Kuhn (2014), ``Futility Analysis in the Cross-Validation of Machine LearningModels'' https://arxiv.org/abs/1405.6974,

Package website for subsampling:https://topepo.github.io/caret/subsampling-for-class-imbalances.html

Examples

Run this code

# NOT RUN {# }# NOT RUN {## Do 5 repeats of 10-Fold CV for the iris data.
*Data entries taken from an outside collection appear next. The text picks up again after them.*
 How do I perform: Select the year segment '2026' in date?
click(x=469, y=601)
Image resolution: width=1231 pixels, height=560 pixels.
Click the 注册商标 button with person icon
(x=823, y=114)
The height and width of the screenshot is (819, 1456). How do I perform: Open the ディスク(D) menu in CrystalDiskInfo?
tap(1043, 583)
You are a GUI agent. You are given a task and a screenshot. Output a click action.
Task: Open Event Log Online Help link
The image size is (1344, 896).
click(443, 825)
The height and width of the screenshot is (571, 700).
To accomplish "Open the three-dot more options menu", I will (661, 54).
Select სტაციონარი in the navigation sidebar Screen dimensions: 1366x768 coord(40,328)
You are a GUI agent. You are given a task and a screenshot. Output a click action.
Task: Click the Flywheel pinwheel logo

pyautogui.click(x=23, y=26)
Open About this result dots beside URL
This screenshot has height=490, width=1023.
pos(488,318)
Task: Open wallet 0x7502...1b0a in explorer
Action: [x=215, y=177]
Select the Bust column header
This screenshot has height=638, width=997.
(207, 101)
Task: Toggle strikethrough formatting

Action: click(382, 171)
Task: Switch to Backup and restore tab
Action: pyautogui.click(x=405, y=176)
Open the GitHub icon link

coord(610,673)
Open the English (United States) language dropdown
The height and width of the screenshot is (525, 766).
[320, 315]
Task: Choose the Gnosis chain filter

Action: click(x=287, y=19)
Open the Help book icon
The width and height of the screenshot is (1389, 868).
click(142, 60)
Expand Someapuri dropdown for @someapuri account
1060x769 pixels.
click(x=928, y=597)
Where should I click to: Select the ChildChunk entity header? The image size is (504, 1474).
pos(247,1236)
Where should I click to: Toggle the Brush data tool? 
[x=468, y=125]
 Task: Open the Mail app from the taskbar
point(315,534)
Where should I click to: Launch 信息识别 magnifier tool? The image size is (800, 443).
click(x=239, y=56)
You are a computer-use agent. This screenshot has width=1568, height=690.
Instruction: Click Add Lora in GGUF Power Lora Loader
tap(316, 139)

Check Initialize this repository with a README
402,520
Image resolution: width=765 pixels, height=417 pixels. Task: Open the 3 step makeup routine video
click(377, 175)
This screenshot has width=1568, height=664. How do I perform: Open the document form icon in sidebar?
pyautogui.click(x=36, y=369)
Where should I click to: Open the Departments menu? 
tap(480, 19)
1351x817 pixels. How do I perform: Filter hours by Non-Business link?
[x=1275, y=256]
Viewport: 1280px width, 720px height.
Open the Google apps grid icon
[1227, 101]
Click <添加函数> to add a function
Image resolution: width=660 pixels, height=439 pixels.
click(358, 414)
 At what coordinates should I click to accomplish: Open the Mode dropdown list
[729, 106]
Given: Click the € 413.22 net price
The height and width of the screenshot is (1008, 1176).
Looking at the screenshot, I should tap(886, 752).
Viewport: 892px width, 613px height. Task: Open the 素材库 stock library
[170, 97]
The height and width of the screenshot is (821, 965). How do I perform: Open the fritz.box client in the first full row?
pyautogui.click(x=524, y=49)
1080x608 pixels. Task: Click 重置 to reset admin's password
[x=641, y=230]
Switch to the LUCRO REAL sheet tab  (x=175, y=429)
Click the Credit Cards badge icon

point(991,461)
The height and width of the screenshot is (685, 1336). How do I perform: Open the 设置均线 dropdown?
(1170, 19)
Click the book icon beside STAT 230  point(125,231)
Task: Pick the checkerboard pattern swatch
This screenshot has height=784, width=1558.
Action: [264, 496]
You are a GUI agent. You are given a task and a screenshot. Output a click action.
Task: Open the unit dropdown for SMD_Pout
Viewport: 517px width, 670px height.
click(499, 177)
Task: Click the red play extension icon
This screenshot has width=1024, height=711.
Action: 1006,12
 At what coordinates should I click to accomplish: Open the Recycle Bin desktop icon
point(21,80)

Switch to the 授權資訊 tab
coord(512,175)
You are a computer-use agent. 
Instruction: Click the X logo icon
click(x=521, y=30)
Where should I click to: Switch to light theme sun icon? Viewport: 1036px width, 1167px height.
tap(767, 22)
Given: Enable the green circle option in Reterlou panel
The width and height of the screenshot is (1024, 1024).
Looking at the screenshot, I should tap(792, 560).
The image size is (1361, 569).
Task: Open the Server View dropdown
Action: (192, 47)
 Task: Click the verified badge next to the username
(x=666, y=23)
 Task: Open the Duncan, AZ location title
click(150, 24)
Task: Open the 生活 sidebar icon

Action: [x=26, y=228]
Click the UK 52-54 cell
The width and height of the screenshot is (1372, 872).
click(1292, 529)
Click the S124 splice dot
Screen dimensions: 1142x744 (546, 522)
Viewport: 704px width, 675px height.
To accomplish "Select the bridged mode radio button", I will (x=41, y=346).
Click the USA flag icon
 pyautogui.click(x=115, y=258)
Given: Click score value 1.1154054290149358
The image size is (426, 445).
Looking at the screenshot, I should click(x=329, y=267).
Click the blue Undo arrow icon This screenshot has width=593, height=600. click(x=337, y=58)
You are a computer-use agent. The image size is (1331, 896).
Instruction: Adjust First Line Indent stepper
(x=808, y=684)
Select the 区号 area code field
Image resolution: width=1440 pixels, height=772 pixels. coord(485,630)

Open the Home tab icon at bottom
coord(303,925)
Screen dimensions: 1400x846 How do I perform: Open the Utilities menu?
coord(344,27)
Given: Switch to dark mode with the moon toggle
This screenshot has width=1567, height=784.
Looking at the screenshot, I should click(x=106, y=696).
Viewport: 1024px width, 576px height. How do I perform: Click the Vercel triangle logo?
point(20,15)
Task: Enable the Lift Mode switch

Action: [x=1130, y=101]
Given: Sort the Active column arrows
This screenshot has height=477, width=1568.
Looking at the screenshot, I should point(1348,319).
We will fit## a KNN model that evaluates 12 values of k and set the seed## at each iteration.set.seed(123)seeds <- vector(mode = "list", length = 51)for(i in 1:50) seeds[[i]] <- sample.int(1000, 22)## For the last model:seeds[[51]] <- sample.int(1000, 1)ctrl <- trainControl(method = "repeatedcv", repeats = 5, seeds = seeds)set.seed(1)mod <- train(Species ~ ., data = iris, method = "knn", tuneLength = 12, trControl = ctrl)ctrl2 <- trainControl(method = "adaptive_cv", repeats = 5, verboseIter = TRUE, seeds = seeds)set.seed(1)mod2 <- train(Species ~ ., data = iris, method = "knn", tuneLength = 12, trControl = ctrl2)# }# NOT RUN {# }

Run the code above in your browser using DataLab

trainControl function - RDocumentation (2024)
Top Articles
Kneeling Hip Flexor Stretch Guide: Benefits, Common Mistakes, Variations, and More – Fitness Volt
A Pro’s Guide to At-Home Teeth Whitening in 2021: Toothpastes, Brightening Kits & More
Evil Dead Rise Review - IGN
Risen Kaiser Horns
Inside Watchland: The Franck Muller Watch Manufacturing Facilities | aBlogtoWatch
Craigslist Placer County
Rs3 Bring Leela To The Tomb
Melia Nassau Beach Construction Update 2023
Craigslist Greenville Pets Free
Greater Keene Men's Softball
Best Taq 56 Loadout Mw2 Ranked
Culver's Flavor Of The Day Little Chute
Minneapolis Rubratings
Love In The Air Ep 2 Eng Sub
They Cloned Tyrone Showtimes Near Showbiz Cinemas - Kingwood
Entegra Forum
Gay Pnp Zoom Meetings
Chubbs Canton Il
Lubbock Avalanche Journal Newspaper Obituaries
Things to do in Wichita Falls this weekend Sept. 12-15
Seattle Rub Rating
Chicken Coop Brookhaven Ms
Optum Primary Care - Winter Park Aloma
A Man Called Otto Showtimes Near Palm Desert
How a 1928 Pact Actually Tried to Outlaw War
Kamala Harris, Donald Trump debate prompts major endorsem*nt, Fox News invitation for a 2nd face-off
What Happened To Zion Judah Satterfield
Spinning Gold Showtimes Near Mjr Westland Grand Cinema 16
Fishweather
Exploring IranProud: A Gateway to Iranian Entertainment
Staar English 2 2022 Answer Key
Hannaford Weekly Flyer Manchester Nh
Haktuts.in Coin Master 50 Spin Link
Susan Bowers Facebook
Eddy Ketchersid Obituary
Southland Goldendoodles
Gofish Dating
Dumb Money Showtimes Near Cinemark Century Mountain View 16
Ewing Irrigation Prd
Pressconnects Obituaries Recent
Exposedrealfun Collage
A Man Called Otto Showtimes Near Carolina Mall Cinema
Dontrell Williams Miami First 48
Acadis Portal Missouri
Server Jobs Near
Rocky Aur Rani Kii Prem Kahaani - Movie Reviews
Watch Races - Woodbine Racetrack
Kohl's Hixson Tennessee
Ds Cuts Saugus
Wv Anon Vault
Sir Anthony Quayle, 76; Actor Won Distinction in Theater, Film, TV
Good Number To Shoot For
Latest Posts
Article information

Author: Kerri Lueilwitz

Last Updated:

Views: 6177

Rating: 4.7 / 5 (67 voted)

Reviews: 90% of readers found this page helpful

Author information

Name: Kerri Lueilwitz

Birthday: 1992-10-31

Address: Suite 878 3699 Chantelle Roads, Colebury, NC 68599

Phone: +6111989609516

Job: Chief Farming Manager

Hobby: Mycology, Stone skipping, Dowsing, Whittling, Taxidermy, Sand art, Roller skating

Introduction: My name is Kerri Lueilwitz, I am a courageous, gentle, quaint, thankful, outstanding, brave, vast person who loves writing and wants to share my knowledge and understanding with you.